Monday, December 05, 2005

My Trip to the Deli and Xenophobia

White running a few errands today, bundled up and sniffly, I walked past a deli and got a sudden hankering for a real-deal deli sammich. I went in and looked around at the people staring at me. The Mamma (I could tell she was the Mamma because she wore a flowered dress and an apron--just like on TV) asked me, "Whaddya want?" I told her, in between sniffles, I wanted a sammich. She leaned on the deli case and extolled the virtues of the various meat logs on display. Despite some strong-arming on her part towards buffalo spicy turkey and jalapeno Jack cheese, I settled on an ordinary turkey and Provolone on Rye, and yes, put everything on it.

Mamma popped her son, who was minding his own business of sammich-eating at a table, upside the head to go and make my sammich already. Gave him a weak smile and wandered off to the corner. No choice but to eavesdrop on the heavyset lady holding court in the center of the deli.

She's talking about how you can't tell what type a person is just by looking at them anymore. Using herself as an example, she asks no one in particular to guess her heritage. I say nothing, but think: Irish. She's got that look about her. Since no one guesses, she reveals that she is of Norweigan and Italian descent, with a little French-Canadian and Irish (ha!) thrown in.

A young guy peeps, "I'm Turkish and Ecuadorian!" And people murmur about that not being surprising, since there's a lot of Turks in the neighborhood. The guy quickly points out Turks aren't that kind of Arab. The guy making my sammich can't believe his friend is part Turkish--so is he, only Turkish/Italian. His Mamma, who I wager is the Italian part of this equation, speaks halting Spanish to a young woman who's come in with her three little kids, looking for a job.

The young guy tells the heavyset woman he thought she was Jewish, on account of her big nose. She looks sidelong at me, decides the coast is clear, and asserts to the guy with a pointed finger that there's no Jews in her family tree.

I wince, but decline comment. This isn't Williamsburg, after all, this is Bay Ridge. We Heebs make up a very small portion of the populace. There are still plenty of Italians in Tony Manero's old stomping ground, but times changed and lots of Arab people moved in. I've seen so many women walking around in full Burkha that it doesn't faze me anymore. They usually give ME the hairy eyeball, as if I'm the weird one walking down a Brooklyn Avenue.

Now, I will admit to being rather xenophobic, but galdarnit, I'm trying. The fat lady at the deli is calling herself, and everyone else in the deli but me, a "mutt". I grab my sammich and take my Irish-French-Jewish-Native American-Scottish self out of there.

Isn't that what it means to be American? What are the ingredients in your family melting pot?
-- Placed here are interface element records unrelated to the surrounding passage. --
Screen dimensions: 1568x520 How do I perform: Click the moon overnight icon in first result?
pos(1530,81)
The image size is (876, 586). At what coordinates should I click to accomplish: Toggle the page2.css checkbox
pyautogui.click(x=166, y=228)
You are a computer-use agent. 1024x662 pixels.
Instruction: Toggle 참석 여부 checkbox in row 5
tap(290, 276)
Do you look like you oughta?

4 Comments:

Blogger Trouble said...

You couldn't be more gorgeous, Linny, that's for damn sure!

3:42 PM  
Blogger Leave It To Cleavage said...

Linny I agree with Trouble and then would say the same about her.
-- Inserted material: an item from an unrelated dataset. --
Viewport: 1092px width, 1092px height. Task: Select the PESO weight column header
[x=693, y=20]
I don't know if I look like I oughta. Everyone asks me if I'm Italian. But I'm Greek-Russian-Romanian-Irish-Jewish-Polish. Ok, we're unsure about the Irish-Polish, my mom is adopted and that is the desent of the man that was on her birth certificate (her biological mom was unsure of which of the two men that she was involved in was actually the father, and Irish-Polish is what she went with).

3:40 AM  
Blogger LisaBinDaCity said...

No one EVER thinks my ethnic heritage is what it is. I use that to great advantage cause people say things in front of me they shouldn't. Much like your heavyset lady. Interesting yes? You get to see people's true colors.
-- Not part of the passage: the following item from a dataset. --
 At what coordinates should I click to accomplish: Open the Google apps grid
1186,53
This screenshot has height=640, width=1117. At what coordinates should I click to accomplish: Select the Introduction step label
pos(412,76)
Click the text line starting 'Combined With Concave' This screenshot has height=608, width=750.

And welcome to New York, one of the world's greatest melting pots.

5:25 AM  
Blogger Tracy Kaufman said...

Hey, terrific blog you've got here. It's really interesting how this ethnic background issue comes up in slightly different ways all around Brooklyn and Queens. Though the other night, I was buying a winter hat in some store near Union Square, and the lady took a look at my debit card and asked, "Jewish?" I said "Half." She leaned down and said quietly, "The good half!"

And thanks for defending me in my times of strife today! I really needed to hear something that wasn't an insult!